Ask a Physicist: The Speed of Electricity

Last week, a reader named Nabilah wrote in to ask:

Electrons carry charge, but I’ve been told that electrons in a DC circuit actually move slower than a snail, and in an AC circuit, they don’t move at all, just shifting to and fro. Then how does that make a lightbulb light up?

Nabilah,
What you’ve been told is correct, but I can see how it’d be confusing—after all, when you hit the light switch, the lights come on instantly! So let’s explore what’s going on here.

First off, it’s crucial to understand that it’s not the electric charge itself that makes the bulb light up—it’s the motion of charges. In an incandescent light bulb, the thin wire (or filament) inside has a high voltage—a high concentration of electrons—at one end, and a low voltage at the other. Since electrons repel one another, this voltage difference pushes electrons through the filament, like water through a pipe. This is why a circuit always needs a ground, a place for the electricity to flow to; just cramming a bunch of extra electrons into the wire and charging it up won’t make it light up.

A toaster, an electric stovetop, and an incandescent light bulb all use the same principle—resistive heating—to turn the flow of electrons into heat and light. In any of these devices, when an electron flows from a high voltage to a low one, it doesn’t take a smooth, direct path—it’s constantly bumping into the atoms of the filament, knocking them around and imparting energy onto them in the process—almost like the frictional heating you get when you rub your hands together. Since temperature is just a measure of how fast the particles in a material are moving, this heats up the filament until it’s hot enough to glow. In toasters and stovetops, the red glow we see is a side-effect of getting the coils very hot to cook our food, but in a lightbulb, it’s the goal.

When the electricity only moves one direction through a wire, that’s called direct current, or DC, but the fact that electronics are powered by the motion of charge underlies the answer to your question about alternating current, where the voltage in the wire is reversed dozens of times each second—with the high-voltage end switching to low, and vice versa..

If you hold a very long rope loosely in your hand, and someone reels it in very quickly, your hand is going to heat up thanks to friction—you might even get a rope burn. This is a bit like direct current flowing through a bulb filament. But imagine if, instead of reeling the rope in, they only pull the rope an inch or two, but then someone on the other side of you pulls it in the other direction, and then  the process repeats. The same piece of the rope stays in your hands, but since it’s moving back and forth, it can still heat your hand up and cause that rope burn. This is alternating current, AC.

Now that we’ve got some groundwork laid, we can talk about the fun part of your question: the speed of electricity.

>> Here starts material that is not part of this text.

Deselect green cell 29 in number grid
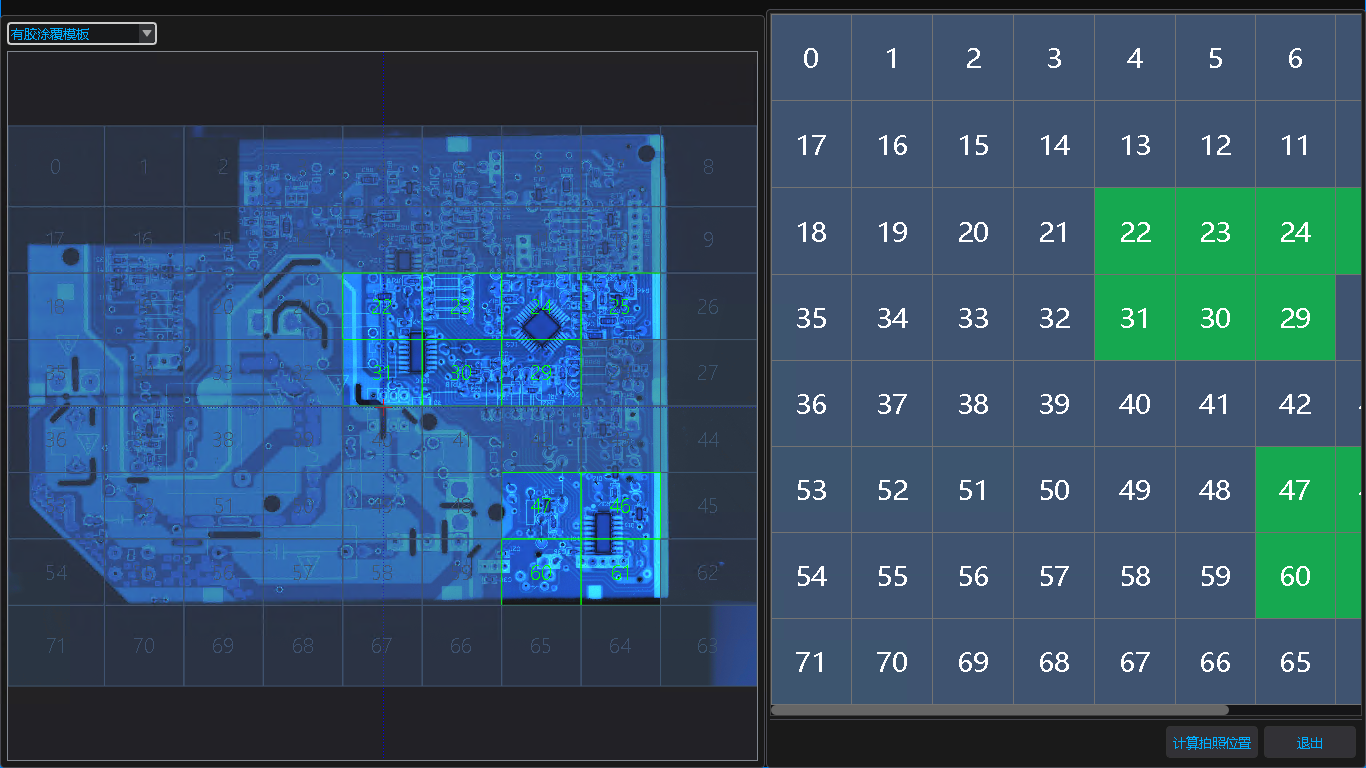Viewport: 1366px width, 768px height. [1295, 318]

When you flip on a light switch, you’re bringing two pieces of metal into contact with one another to complete a circuit, allowing electricity to flow from a high voltage to a low voltage through your lightbulb. However, in a DC circuit—thanks to the resistive bumping and jostling discussed earlier, the electrons that cross the switch when you flip it won’t actually reach the light bulb for hours! So why does the bulb light up immediately when the switch is closed?

The answer lies in the fact that the wire conducting this electricity is already crammed full of electrons, which repel one another. Think of it this way: imagine you’ve got a hose that’s a hundred feet long, hooked into a closed spigot. If the hose is already full of water, opening the valve will cause water to start flowing out the end right away! The water molecules that left the spigot when you opened it might not make it to the end of the hose for quite some time, but every drop that leaves the spigot and enters the hose is forcing another one out the end.

It’s the same way with electrons—they repel one another, so pushing a few into the switch-end of the wire forces some out the bulb-end and into the light bulb’s filament! (or, more likely nowadays, into the LED.) Since the repulsion that causes this push is carried by electromagnetic waves, the effect of the circuit being closed travels down the wire at close to the speed of light, and the bulb lights up almost instantly!

If you want to look at an individual electron, though, the picture is a little bit complicated. From a zoomed-out perspective, the electron is moving at what we call the drift velocity. Drift velocity depends on a number of things—the voltage, the material that your wire is made of, etc.—but it’s extremely slow in most cases; in a typical wire, you might expect to see an electron move three inches per hour in the direction of current flow, because it’s bumping, bouncing, and scattering off the wire’s atoms.

Zoom in close enough, though, and you’re in for a surprise—those sluggish electrons are actually moving at 3.5 million miles an hour! This is the velocity they’re traveling at even in a wire with no current flowing through it—but they move in all directions equally often, so there’s no net motion of charge until a voltage difference is introduced. Even with that voltage applied, electrons seem to move so slowly from the macro scale because they’re doing a chaotic dance, bouncing around and retracing their steps thousands of times before taking another step forward.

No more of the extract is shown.